1.07参院選おおいた:中盤の情勢 毎日新聞総合調査から(その1) /大分,毎日新聞
RV=186.4 2007/07/22 15:01
キーワード:候補,陣営,選挙,支持,新人,年金,訴える,自民,民主
◇礒崎氏、乱立に乗じ先行−−追う矢野、松本、後藤、山下氏
5候補者が立つ参院選大分選挙区(改選数1)は、実質的に自民、民主、共産の戦いの構図だった3年前と一変し、与野党ともに分裂含みの複雑な選挙戦となっている。毎日新聞社は19〜21日の3日間、電話による特別世論調査を実施。この結果に支局取材を加え、中盤情勢を分析した。

- [設問]:
上の参院選大分選挙区の情勢記事のうち、「1.07参院選おおいた:中盤の情勢 毎日新聞総合調査から(その1) /大分,毎日新聞」から「を加え、中盤情勢を分析した。」までを、両端の語句も含めて一字一句違えずに書き写してください。

- [元データ]:
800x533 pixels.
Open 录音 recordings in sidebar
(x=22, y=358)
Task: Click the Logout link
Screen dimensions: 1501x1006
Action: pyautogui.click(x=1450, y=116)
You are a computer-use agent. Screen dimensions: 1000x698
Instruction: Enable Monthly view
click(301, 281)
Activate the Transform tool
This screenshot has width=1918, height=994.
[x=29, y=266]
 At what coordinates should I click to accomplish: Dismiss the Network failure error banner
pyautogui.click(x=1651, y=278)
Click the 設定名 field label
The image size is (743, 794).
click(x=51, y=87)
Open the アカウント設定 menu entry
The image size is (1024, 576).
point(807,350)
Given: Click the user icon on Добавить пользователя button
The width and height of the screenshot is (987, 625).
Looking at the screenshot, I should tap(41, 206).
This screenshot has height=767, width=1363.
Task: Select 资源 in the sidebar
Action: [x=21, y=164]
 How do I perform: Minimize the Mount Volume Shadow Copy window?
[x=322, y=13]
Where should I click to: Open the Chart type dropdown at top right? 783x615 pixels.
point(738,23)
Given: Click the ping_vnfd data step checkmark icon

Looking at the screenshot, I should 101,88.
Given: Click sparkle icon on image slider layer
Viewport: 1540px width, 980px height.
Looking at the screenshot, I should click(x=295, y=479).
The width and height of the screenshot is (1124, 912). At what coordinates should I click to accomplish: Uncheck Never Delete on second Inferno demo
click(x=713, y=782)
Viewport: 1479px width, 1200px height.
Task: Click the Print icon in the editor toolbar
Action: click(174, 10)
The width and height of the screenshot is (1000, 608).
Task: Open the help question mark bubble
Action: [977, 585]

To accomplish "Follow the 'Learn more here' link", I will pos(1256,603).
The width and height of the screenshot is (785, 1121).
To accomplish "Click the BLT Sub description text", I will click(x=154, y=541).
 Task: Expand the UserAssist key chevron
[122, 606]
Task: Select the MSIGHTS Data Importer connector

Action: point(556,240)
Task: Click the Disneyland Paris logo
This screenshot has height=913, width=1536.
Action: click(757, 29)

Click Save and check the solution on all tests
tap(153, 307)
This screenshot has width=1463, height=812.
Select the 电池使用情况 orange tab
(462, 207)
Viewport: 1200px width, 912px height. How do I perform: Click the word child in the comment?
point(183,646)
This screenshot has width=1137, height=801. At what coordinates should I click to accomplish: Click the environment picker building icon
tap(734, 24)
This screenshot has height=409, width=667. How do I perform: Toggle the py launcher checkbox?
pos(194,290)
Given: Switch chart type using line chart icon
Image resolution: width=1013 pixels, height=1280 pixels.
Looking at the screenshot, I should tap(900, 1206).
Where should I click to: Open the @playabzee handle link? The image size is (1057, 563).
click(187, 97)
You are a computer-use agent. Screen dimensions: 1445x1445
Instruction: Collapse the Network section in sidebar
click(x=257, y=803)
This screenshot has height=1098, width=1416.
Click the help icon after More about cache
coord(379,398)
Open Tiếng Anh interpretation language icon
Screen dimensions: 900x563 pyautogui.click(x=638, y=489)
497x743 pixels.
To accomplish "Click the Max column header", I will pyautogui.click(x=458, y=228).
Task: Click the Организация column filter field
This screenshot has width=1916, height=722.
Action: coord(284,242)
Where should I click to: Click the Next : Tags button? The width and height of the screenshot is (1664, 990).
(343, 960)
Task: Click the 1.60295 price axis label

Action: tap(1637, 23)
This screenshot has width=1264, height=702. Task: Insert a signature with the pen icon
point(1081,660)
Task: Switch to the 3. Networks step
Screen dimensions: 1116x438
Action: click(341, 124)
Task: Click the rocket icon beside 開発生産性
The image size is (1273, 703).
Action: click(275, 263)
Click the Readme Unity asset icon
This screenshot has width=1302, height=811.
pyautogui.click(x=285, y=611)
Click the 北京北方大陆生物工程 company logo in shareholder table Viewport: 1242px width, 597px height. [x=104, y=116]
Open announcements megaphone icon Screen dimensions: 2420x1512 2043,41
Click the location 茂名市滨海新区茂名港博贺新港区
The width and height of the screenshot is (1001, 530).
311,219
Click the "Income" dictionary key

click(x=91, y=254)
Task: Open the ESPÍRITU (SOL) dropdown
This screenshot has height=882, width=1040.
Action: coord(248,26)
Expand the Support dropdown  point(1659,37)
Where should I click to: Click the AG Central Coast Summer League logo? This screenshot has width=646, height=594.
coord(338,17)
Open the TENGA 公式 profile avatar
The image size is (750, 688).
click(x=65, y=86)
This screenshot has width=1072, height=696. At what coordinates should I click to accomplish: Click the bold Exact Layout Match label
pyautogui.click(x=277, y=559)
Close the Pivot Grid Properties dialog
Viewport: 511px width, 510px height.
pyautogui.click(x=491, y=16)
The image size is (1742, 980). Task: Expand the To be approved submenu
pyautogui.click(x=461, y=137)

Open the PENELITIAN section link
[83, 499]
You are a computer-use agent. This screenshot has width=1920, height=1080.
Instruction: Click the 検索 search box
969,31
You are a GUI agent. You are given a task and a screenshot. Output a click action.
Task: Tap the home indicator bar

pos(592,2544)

- [解答]:
1.07参院選おおいた:中盤の情勢 毎日新聞総合調査から(その1) /大分,毎日新聞
RV=186.4 2007/07/22 15:01
キーワード:候補,陣営,選挙,支持,新人,年金,訴える,自民,民主
◇礒崎氏、乱立に乗じ先行−−追う矢野、松本、後藤、山下氏
5候補者が立つ参院選大分選挙区(改選数1)は、実質的に自民、民主、共産の戦いの構図だった3年前と一変し、与野党ともに分裂含みの複雑な選挙戦となっている。毎日新聞社は19〜21日の3日間、電話による特別世論調査を実施。この結果に支局取材を加え、中盤情勢を分析した。